Alunos ocupam o imóvel desde terça-feira em protesto por eleições diretas para a cúpula da instituição

Victor Vieira, O Estado de S. Paulo

03 Outubro 2013 | 10h40

A Universidade de São Paulo (USP) solicitou à Justiça a reintegração de posse do prédio da reitoria, ocupado por alunos desde a terça-feira, 1º, em protesto por eleições diretas para a cúpula da instituição. O pedido deve ser analisado pela 12.ª Vara da Fazenda Pública da Capital ainda nesta quinta-feira, 3.

Para deixar o edifício no câmpus Butantã, na zona oeste de São Paulo, o grupo de estudantes reivindica a anulação das decisões tomadas na terça-feira pelo Conselho Universitário (CO), instância máxima da USP, que aprovou mudanças tímidas no sistema de escolha de reitor e vice-reitor, como a redução do número de turnos e a realização de consulta informativa à comunidade acadêmica antes do processo eleitoral.

O Diretório Central dos Estudantes (DCE) também pede nova reunião do CO, adiamento das eleições e plebiscito sobre as propostas de mudança no sistema de escolha.
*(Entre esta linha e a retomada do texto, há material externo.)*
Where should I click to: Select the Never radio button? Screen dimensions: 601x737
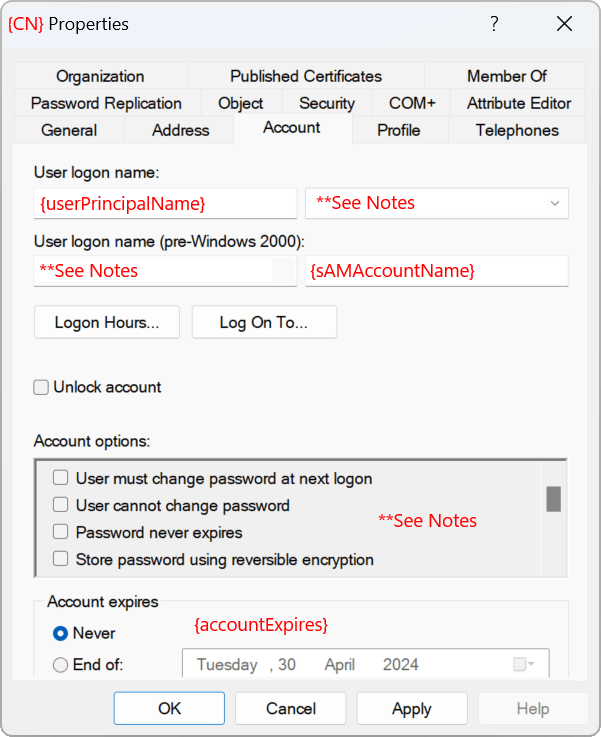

O mandato do atual reitor, João Grandino Rodas, vai até 25 de janeiro de 2014.

A reunião prevista para a tarde desta terça entre 13 representantes de alunos, professores e funcionários do câmpus Leste com o reitor da universidade, João Grandino Rodas, e o diretor interino da Escola de Artes, Ciências e Humanidades, foi cancelada, segundo a assessoria de imprensa da USP, “por conta da invasão do prédio da Administração Central, local onde o encontro seria realizado”. O DCE convocou para 18h desta quinta-feira, 3, uma assembleia geral para decidir os rumos da ocupação e da greve.

Prisões. Em novembro de 2011, a ocupação da reitoria da USP terminou em 73 prisões. Após oito dias dentro do prédio, a Tropa de Choque da Polícia Militar desocupou o imóvel.

O protesto dos estudantes era contrário à presença de PMs na Cidade Universitária, que iniciou patrulhamento no câmpus após convênio com a reitoria. A medida de segurança foi proposta após a morte do aluno Felipe Ramos de Paiva, de 24 anos, durante tentativa de assalto no estacionamento da Faculdade de Economia e Administração em maio do mesmo ano.

Em maio de 2013, a Justiça não aceitou a denúncia do Ministério Público Estadual de formação de quadrilha e mais quatro crimes contra os 73 manifestantes. No processo administrativo movido pela universidade, o grupo já havia sido absolvido.